--- Work to be completed ---
Look below for the line that contains "Click the verified badge next to Spotify", then quote it and all the lines after it, exactly, with the pictures left out.

--- Screenshot grounding data ---
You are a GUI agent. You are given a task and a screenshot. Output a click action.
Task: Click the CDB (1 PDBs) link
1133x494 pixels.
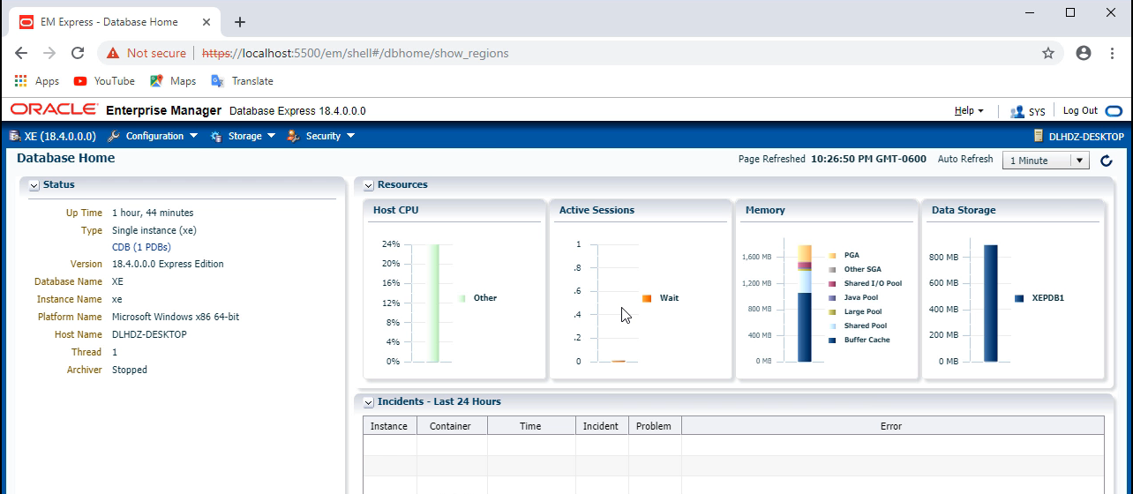click(x=141, y=247)
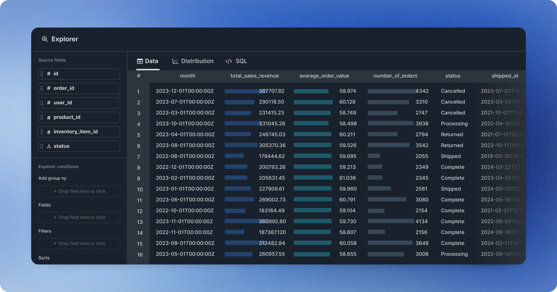Click the month column header
This screenshot has width=557, height=292.
pyautogui.click(x=187, y=76)
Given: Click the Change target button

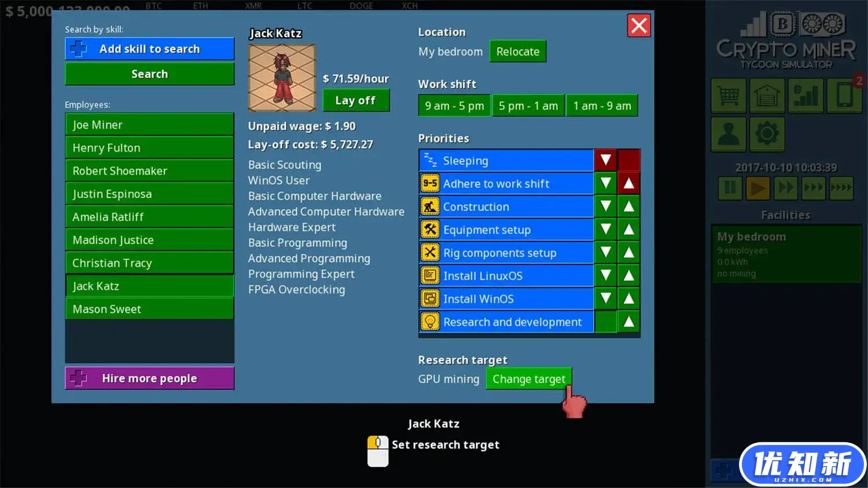Looking at the screenshot, I should click(x=528, y=379).
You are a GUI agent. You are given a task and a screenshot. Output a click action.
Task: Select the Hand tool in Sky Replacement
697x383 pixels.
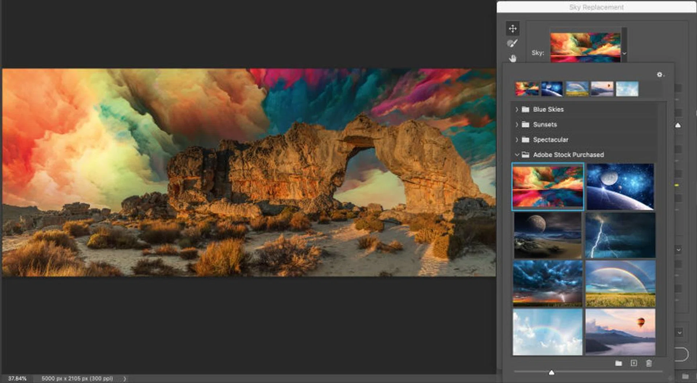tap(512, 58)
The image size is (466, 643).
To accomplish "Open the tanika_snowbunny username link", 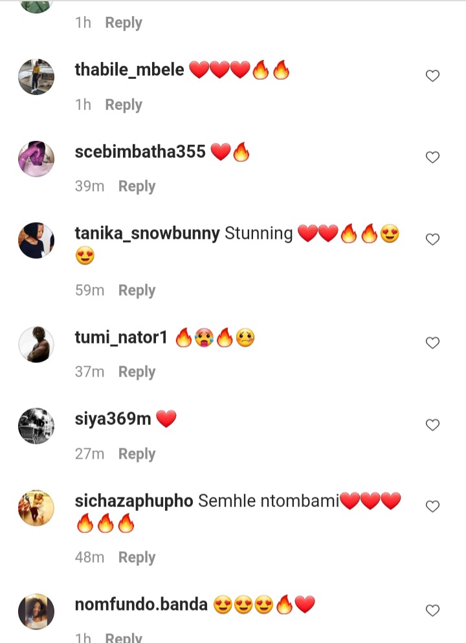I will click(x=148, y=234).
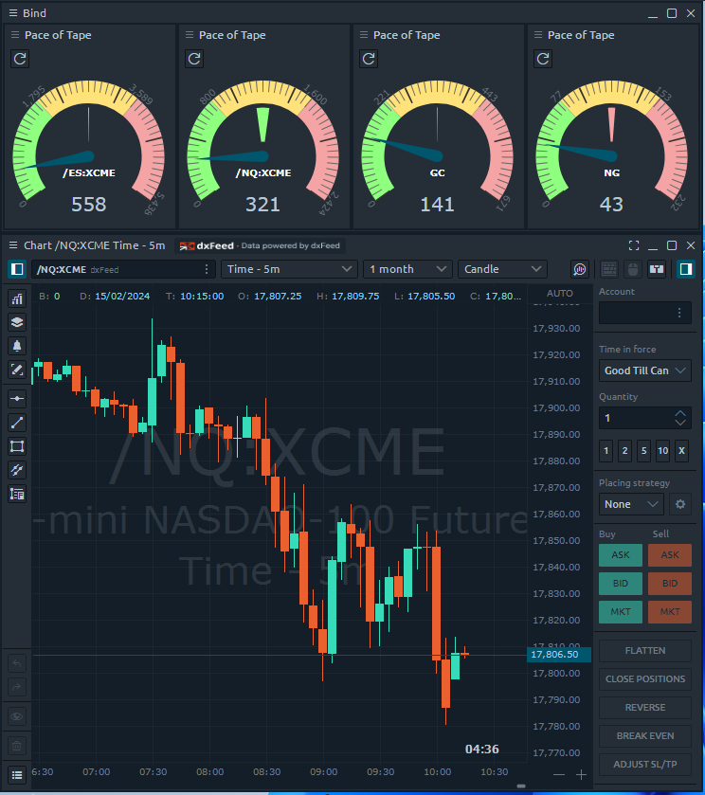Open the Candle chart style dropdown
This screenshot has width=705, height=795.
point(501,269)
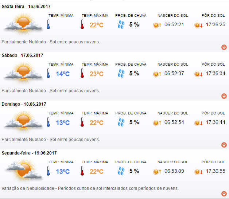Screen dimensions: 229x199
Task: Click the Variação de Nebulosidade description text
Action: point(90,188)
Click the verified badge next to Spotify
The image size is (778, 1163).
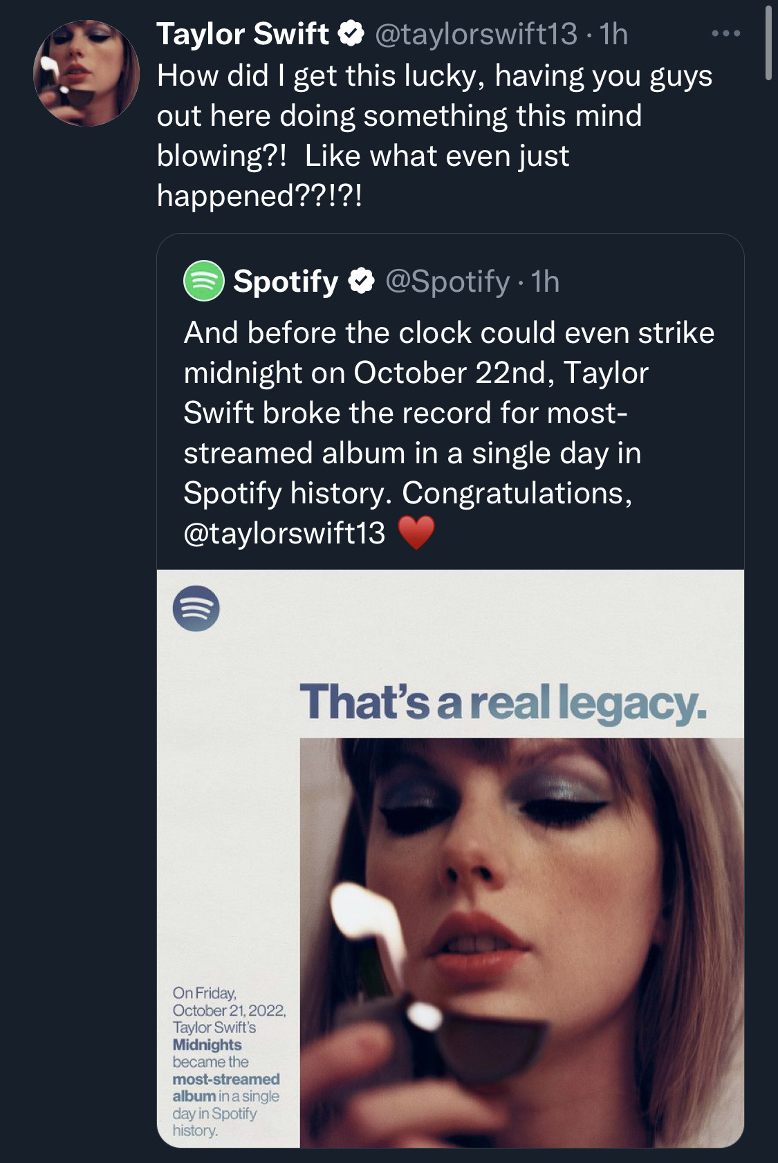pyautogui.click(x=361, y=281)
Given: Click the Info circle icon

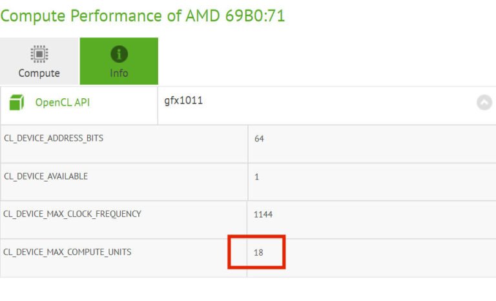Looking at the screenshot, I should (119, 54).
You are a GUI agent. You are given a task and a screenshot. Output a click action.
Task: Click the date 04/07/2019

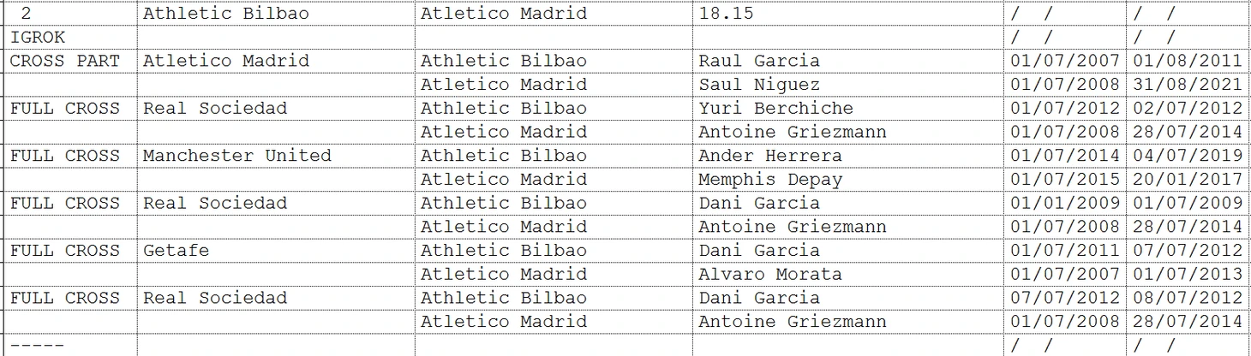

--- Exercise result ---
Click the verified badge next to Spotify
The image size is (778, 1163).
pyautogui.click(x=361, y=281)
Given: Click the Info circle icon

Looking at the screenshot, I should (119, 54).
You are a GUI agent. You are given a task and a screenshot. Output a click action.
Task: Click the date 04/07/2019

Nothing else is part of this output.